O grandes leçons du passé, ô étonnants choix de l’ORTF… Qui nous dira jamais pourquoi, en ce 9 novembre 1961, la radio-diffusion française décida de monter Don Carlos avec une distribution totalement boiteuse ? Pourquoi avoir réuni un grand chef et une très bonne équipe masculine, si c’était pour confier les deux principaux rôles féminins à des chanteuses de troisième zone ?

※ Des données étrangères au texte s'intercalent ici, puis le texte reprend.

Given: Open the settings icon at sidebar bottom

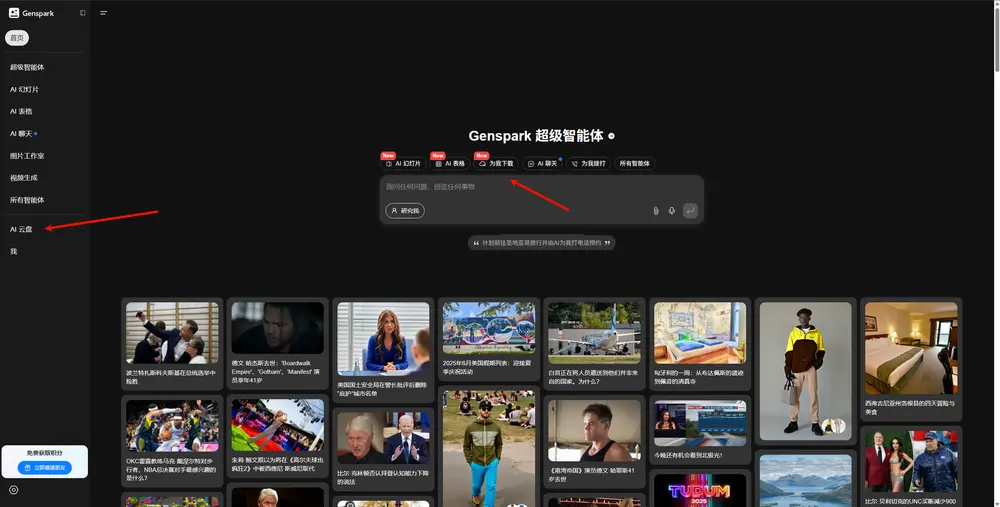Looking at the screenshot, I should click(x=13, y=490).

Pourtant, il y avait tout lieu de se réjouir : un Don Carlos en français, tel que l’a composé Verdi, donc. Bon, certes, inutile d’espérer Fontainebleau, car ce n’est « que » la version en quatre actes. Mais quand même. Et puis, Alain Vanzo en Carlos, Xavier Depraz en Philippe II, il y a de quoi faire un peu rêver. Sauf que Germaine Bonnet en Elisabeth. Sauf que Geneviève Macaux en Eboli. Qui ? Comment ? De madame Bonnet, en cherchant un peu, on arrive à découvrir qu’elle avait assuré en 1957 la création mondiale des Quatre sonnets de Shakespeare d’Alexandre Tansmann, dont elle était dédicataire, qu’elle aurait interprété le rôle de la servante dans Jenufa à la radio en 1958, et qu’en cette même année 1961, elle chanta Mimi à l’Opéra-Comique ; de madame Macaux, on sait seulement qu’elle se produisit Salle Favart de 1954 à 1972, et qu’elle enregistra des chansons folkloriques avec l’ensemble vocal Stéphane-Caillat, son principal titre de gloire étant sans doute la Mercédès qu’elle fut pour Karajan aux côtés de la Carmen de Leontyne Price. D’où vint l’idée de les entraîner dans cette entreprise alors que la troupe de l’Opéra de Paris regorgeait de grandes titulaires potentielles ? Aucune artiste plus prestigieuse n’aurait-elle consenti à apprendre les rôles en question ? Tout en étant parfaitement disposé à prêter une oreille à la prestation de ces deux dames, il faut bien reconnaître que le compte n’y est pas. Certes, leur articulation du français est excellente, mais Germaine Bonnet reste une Elisabeth au petit pied, aux fins de phrases parfois difficiles, obligée de parler les notes les plus graves, et à la voix trop fragile pour « Toi qui sus le néant ». Quand elle vient réclamer justice au roi au début de l’acte III, on l’imaginerait mieux dans une opérette (son nom figure dans la distribution d’un enregistrement de L’Auberge du Cheval blanc). Quant à Geneviève Macaux, il n’y a peut-être pas lieu de regretter que son Eboli soit ici privée de la chanson du Voile, car dans « O don fatal », un cri strident lui tient lieu de do bémol.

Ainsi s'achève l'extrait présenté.